Kecerdasan buatan untuk mendeteksi kanker kolorektal — ScienceDaily
Top Technology

Kecerdasan buatan untuk mendeteksi kanker kolorektal — ScienceDaily

Seorang peneliti Universitas Tulane menemukan bahwa kecerdasan buatan dapat secara akurat mendeteksi dan mendiagnosis kanker kolorektal dari pemindaian jaringan juga atau lebih baik daripada ahli patologi, menurut sebuah studi baru dalam jurnal tersebut. Komunikasi Alam.

Penelitian yang dilakukan oleh para peneliti dari Tulane, Central South University di China, University of Oklahoma Health Sciences Center, Temple University, dan Florida State University, dirancang untuk menguji apakah AI dapat menjadi alat untuk membantu ahli patologi mengimbangi meningkatnya permintaan untuk layanan mereka.

Ahli patologi mengevaluasi dan memberi label ribuan gambar histopatologi secara teratur untuk mengetahui apakah seseorang menderita kanker. Tetapi beban kerja rata-rata mereka telah meningkat secara signifikan dan terkadang dapat menyebabkan kesalahan diagnosis yang tidak disengaja karena kelelahan.

“Meskipun banyak pekerjaan mereka yang berulang, sebagian besar ahli patologi sangat sibuk karena ada permintaan besar untuk apa yang mereka lakukan tetapi ada kekurangan global ahli patologi yang berkualitas, terutama di banyak negara berkembang” kata Dr. Hong-Wen Deng, profesor dan direktur Tulane Center of Biomedical Informatics and Genomics di Tulane University School of Medicine. “Studi ini revolusioner karena kami berhasil memanfaatkan kecerdasan buatan untuk mengidentifikasi dan mendiagnosis kanker kolorektal dengan cara yang hemat biaya, yang pada akhirnya dapat mengurangi beban kerja ahli patologi.”

Untuk melakukan penelitian, Deng dan timnya mengumpulkan lebih dari 13.000 gambar kanker kolorektal dari 8.803 subjek dan 13 pusat kanker independen di China, Jerman, dan Amerika Serikat. Menggunakan gambar, yang dipilih secara acak oleh teknisi, mereka membangun program pengenalan patologis yang dibantu mesin yang memungkinkan komputer mengenali gambar yang menunjukkan kanker kolorektal, salah satu penyebab paling umum kematian terkait kanker di Eropa dan Amerika.

“Tantangan penelitian ini berasal dari ukuran gambar besar yang kompleks, bentuk kompleks, tekstur, dan perubahan histologis dalam pewarnaan nuklir,” kata Deng. “Tetapi pada akhirnya penelitian ini mengungkapkan bahwa ketika kami menggunakan AI untuk mendiagnosis kanker kolorektal, kinerjanya terlihat sebanding dan bahkan lebih baik dalam banyak kasus daripada ahli patologi yang sebenarnya.”

Area di bawah kurva karakteristik operasi penerima (ROC) atau AUC adalah alat pengukuran kinerja yang digunakan Deng dan timnya untuk menentukan keberhasilan penelitian.

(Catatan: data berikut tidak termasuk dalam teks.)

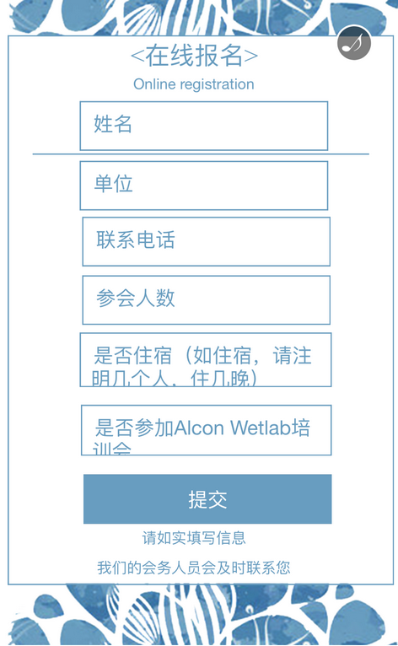Click the 我们的会务人员会及时联系您 footer text

pos(194,568)

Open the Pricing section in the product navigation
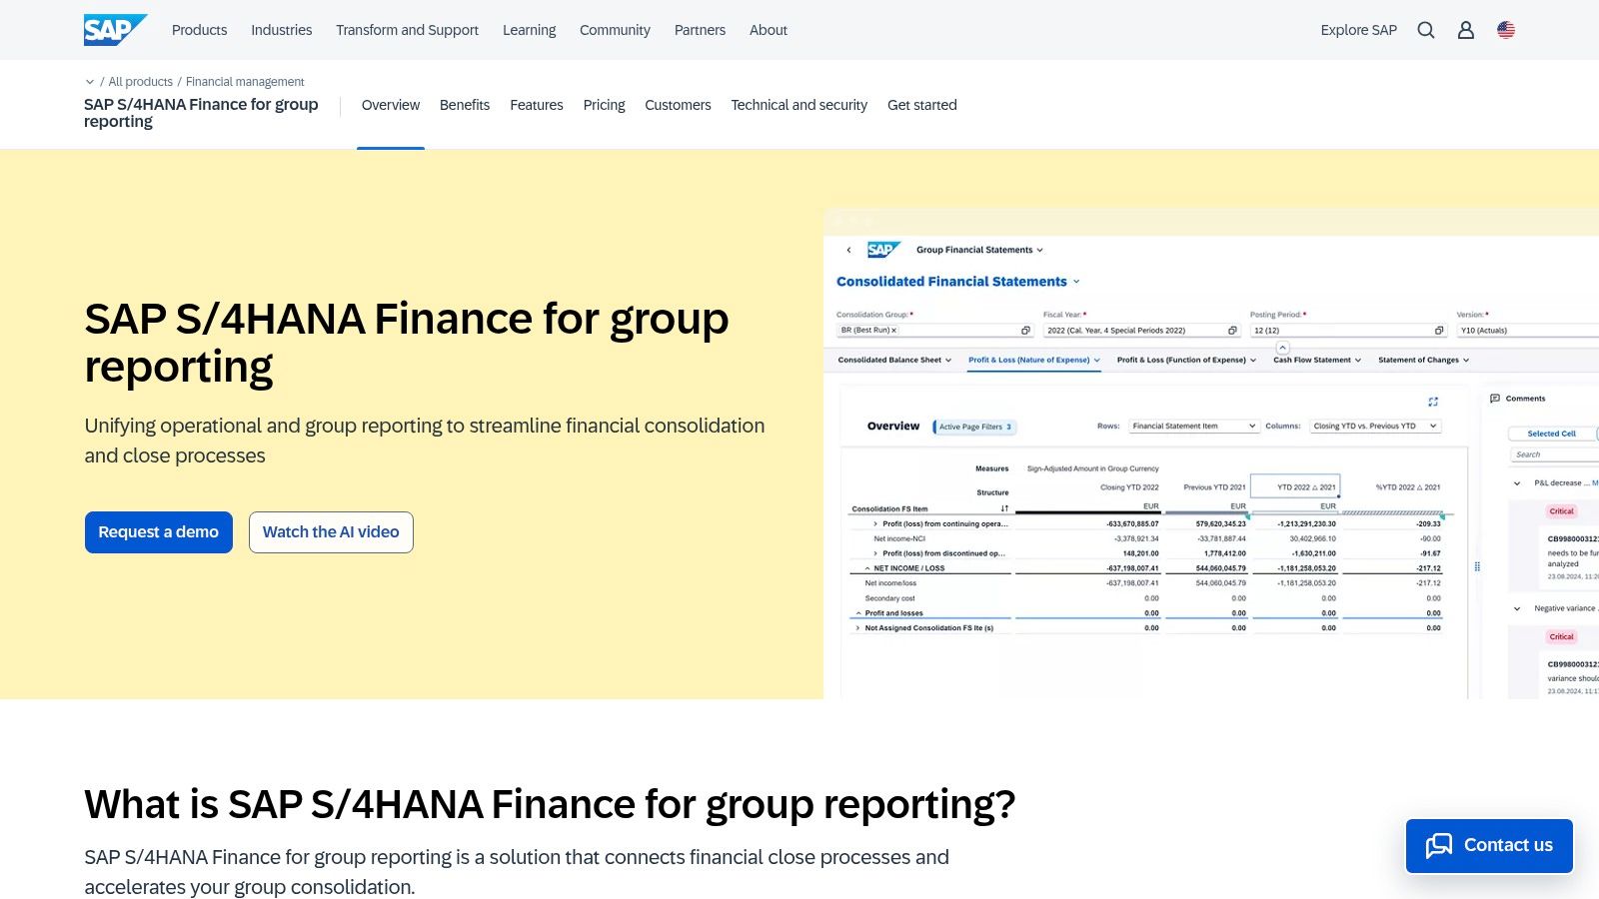point(604,104)
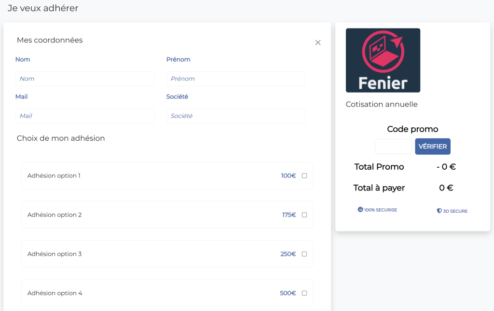Focus the Société input field

(236, 116)
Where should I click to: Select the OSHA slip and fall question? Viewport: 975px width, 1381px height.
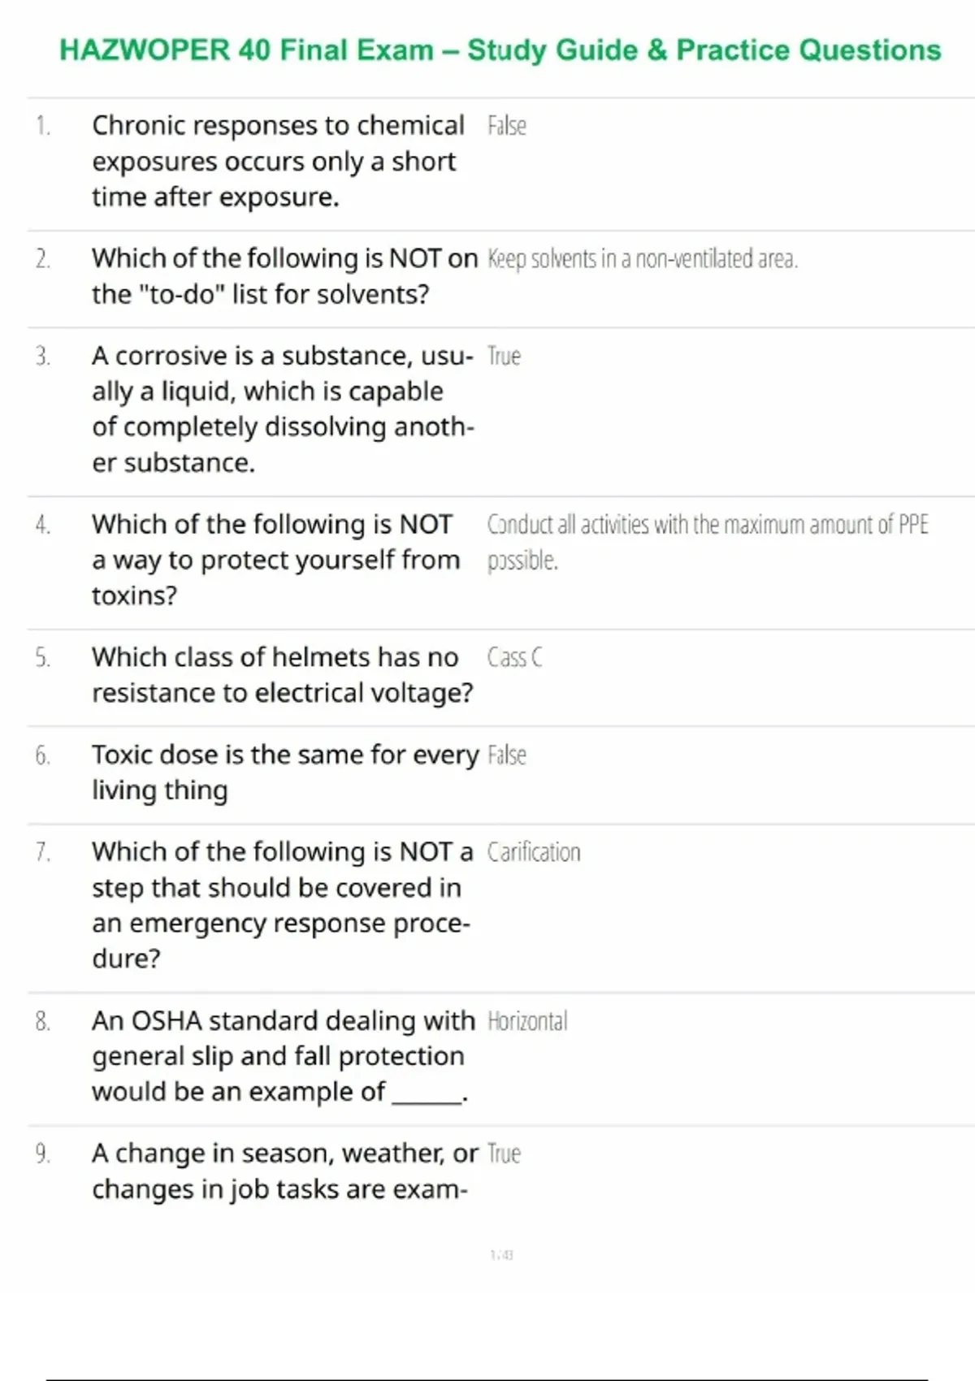tap(283, 1055)
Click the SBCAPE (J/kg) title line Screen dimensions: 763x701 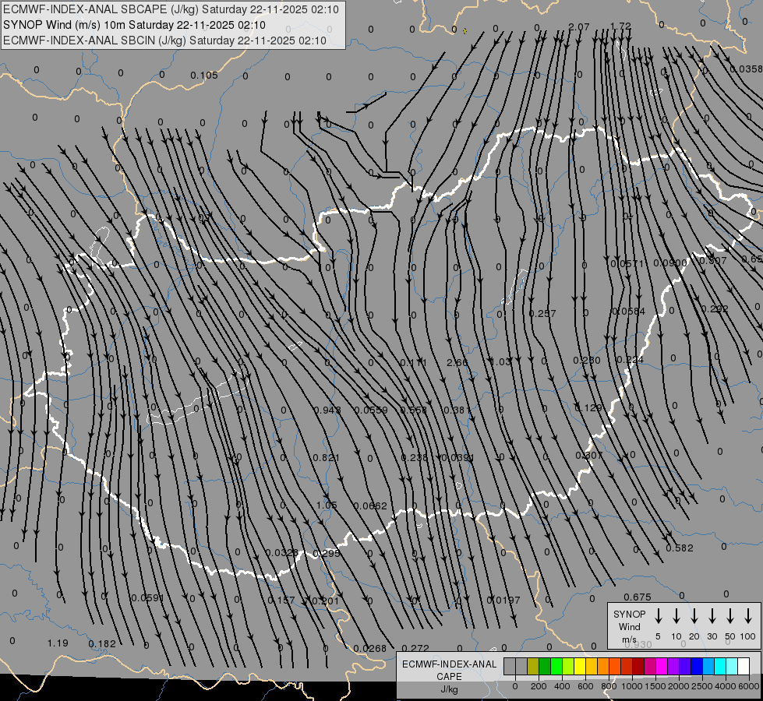tap(171, 10)
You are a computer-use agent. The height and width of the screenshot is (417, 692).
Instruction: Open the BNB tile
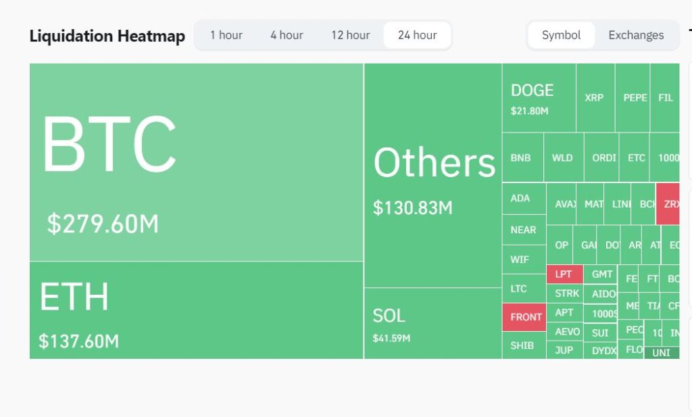tap(522, 157)
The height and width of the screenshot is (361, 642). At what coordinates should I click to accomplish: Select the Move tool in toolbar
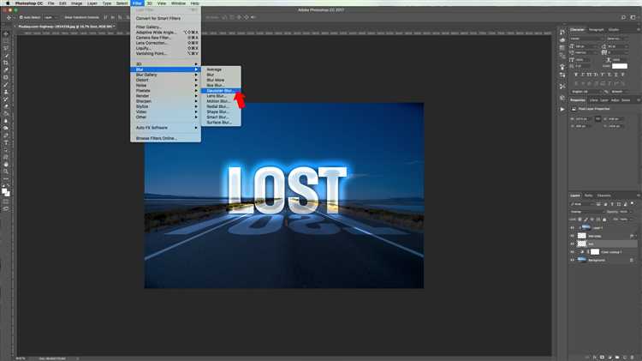click(6, 34)
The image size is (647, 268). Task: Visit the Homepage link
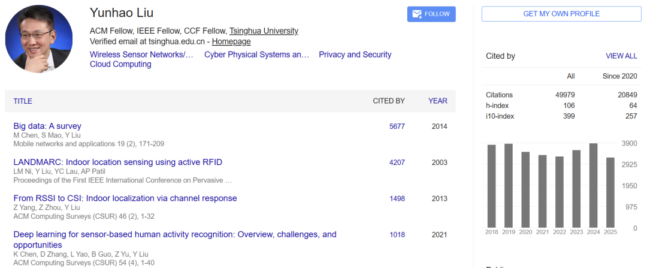click(x=231, y=42)
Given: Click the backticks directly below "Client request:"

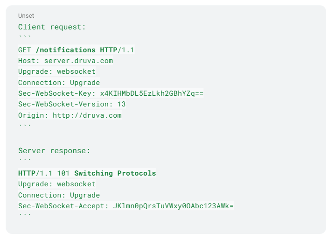Looking at the screenshot, I should 25,37.
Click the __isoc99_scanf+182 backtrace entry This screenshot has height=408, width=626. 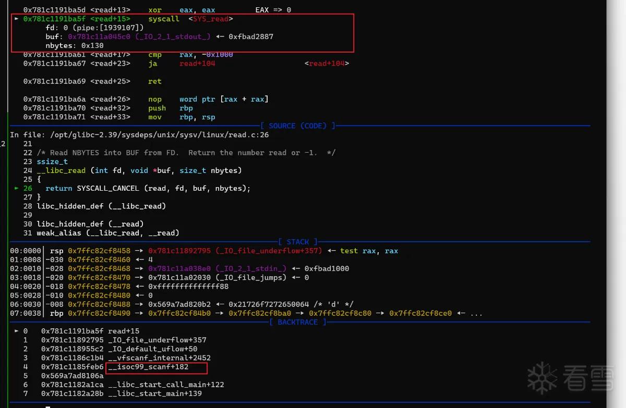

Setelah membandingkan hasil komputer dengan pekerjaan ahli patologi yang sangat berpengalaman yang menafsirkan data secara manual, penelitian ini menemukan bahwa rata-rata ahli patologi mencetak skor 0,969 untuk mengidentifikasi kanker kolorektal secara akurat secara manual. Skor rata-rata untuk program komputer AI yang dibantu mesin adalah 0,98, yang sebanding jika tidak lebih akurat.

Menggunakan kecerdasan buatan untuk mengidentifikasi kanker adalah teknologi baru dan belum diterima secara luas. Harapan Deng adalah bahwa penelitian ini akan mengarah pada lebih banyak ahli patologi yang menggunakan teknologi pra-penyaringan di masa depan untuk membuat diagnosis yang lebih cepat.

“Masih dalam tahap penelitian dan belum kami komersialkan karena kami perlu membuatnya lebih user friendly dan menguji serta mengimplementasikannya di lebih banyak setting klinis. kanker di masa depan. Menggunakan AI untuk mendiagnosis kanker dapat mempercepat seluruh proses dan akan menghemat banyak waktu bagi pasien dan dokter.”

Sumber Cerita:

Materi disediakan oleh Universitas Tulane. Catatan: Konten dapat diedit untuk gaya dan panjangnya.